■ **WORK INSTRUCTION**
This exercise asks for every line of the material that includes the word "click".

==== INFORMATION ====

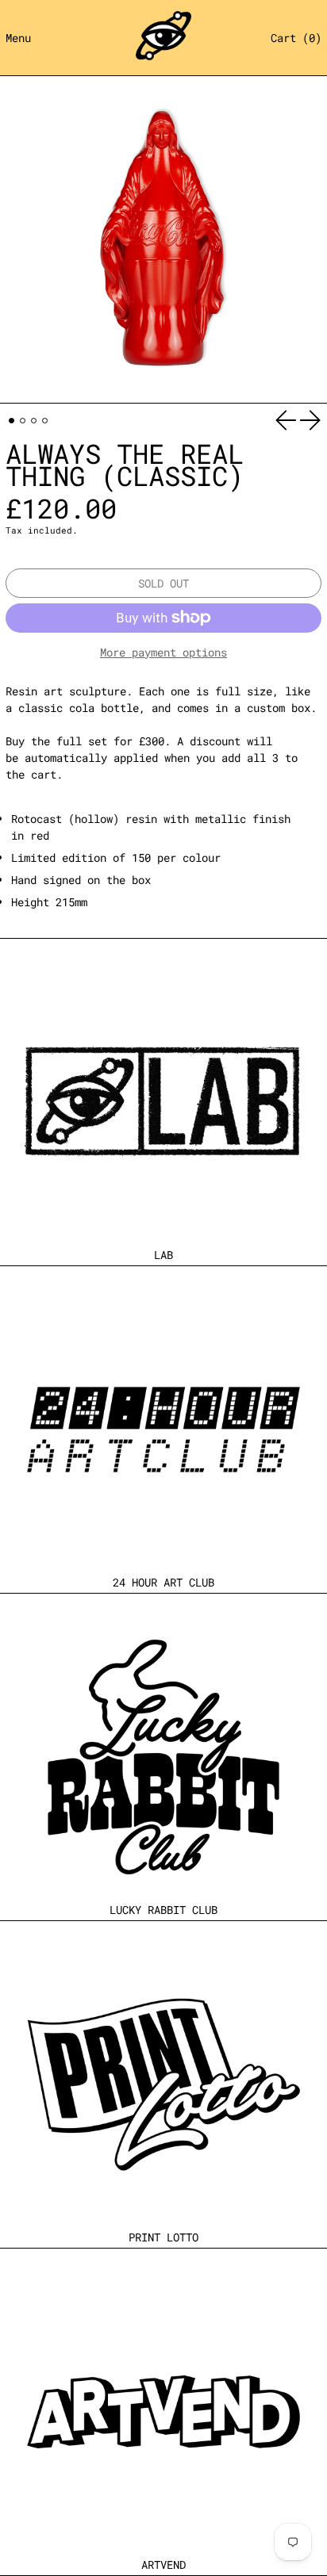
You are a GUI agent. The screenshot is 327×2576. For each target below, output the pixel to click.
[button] (296, 37)
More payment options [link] (163, 652)
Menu (18, 37)
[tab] (11, 420)
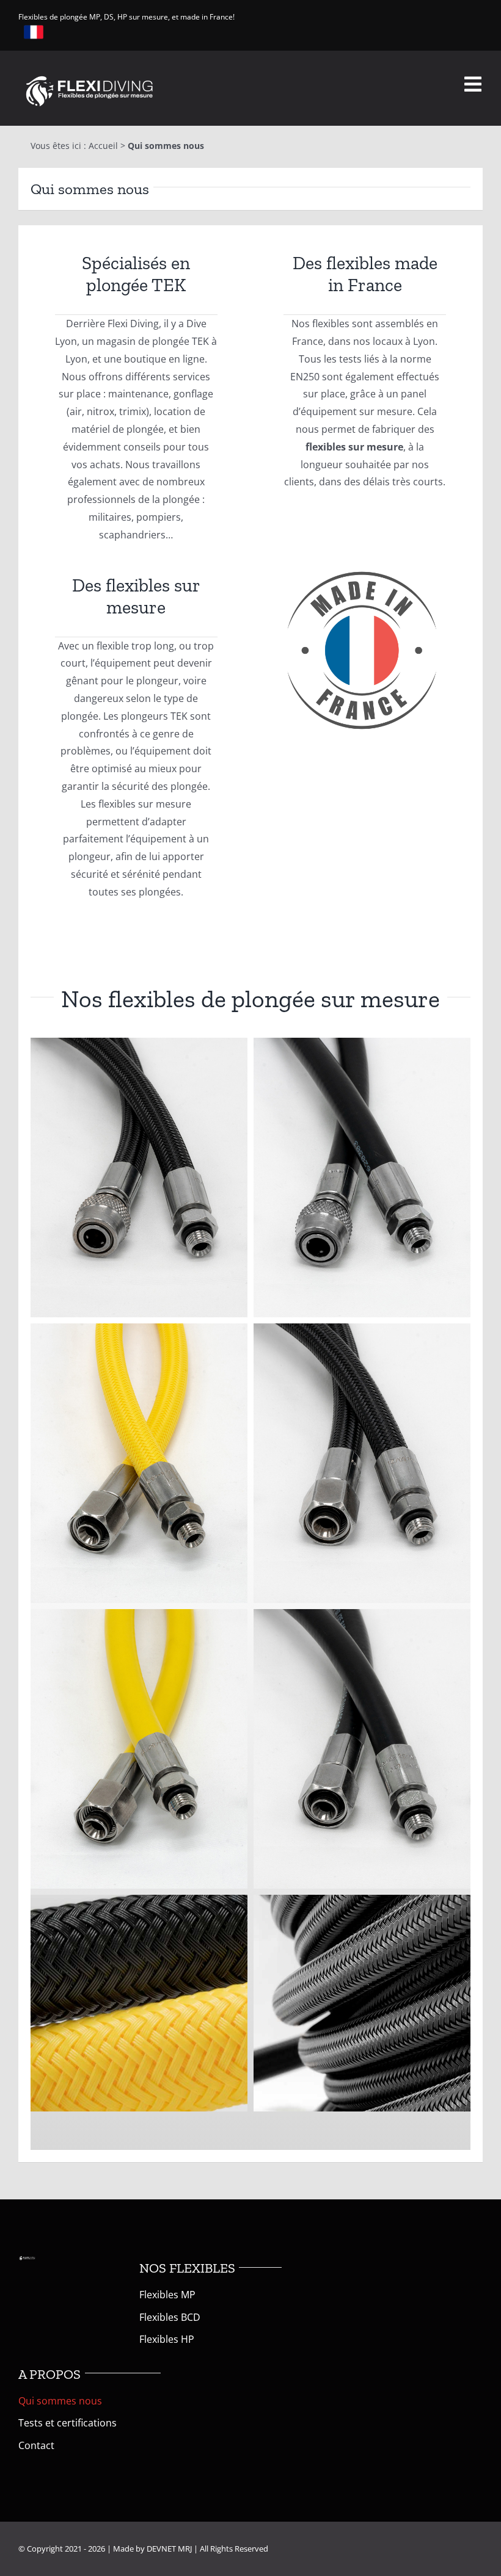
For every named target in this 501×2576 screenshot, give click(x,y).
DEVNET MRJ (169, 2548)
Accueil (103, 145)
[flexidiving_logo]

====

■ **RESULT OF THE TASK**
You are a GUI agent. The screenshot is 327×2576. For each target below, output the pixel to click.
For every named target in this 501×2576 screenshot, give click(x,y).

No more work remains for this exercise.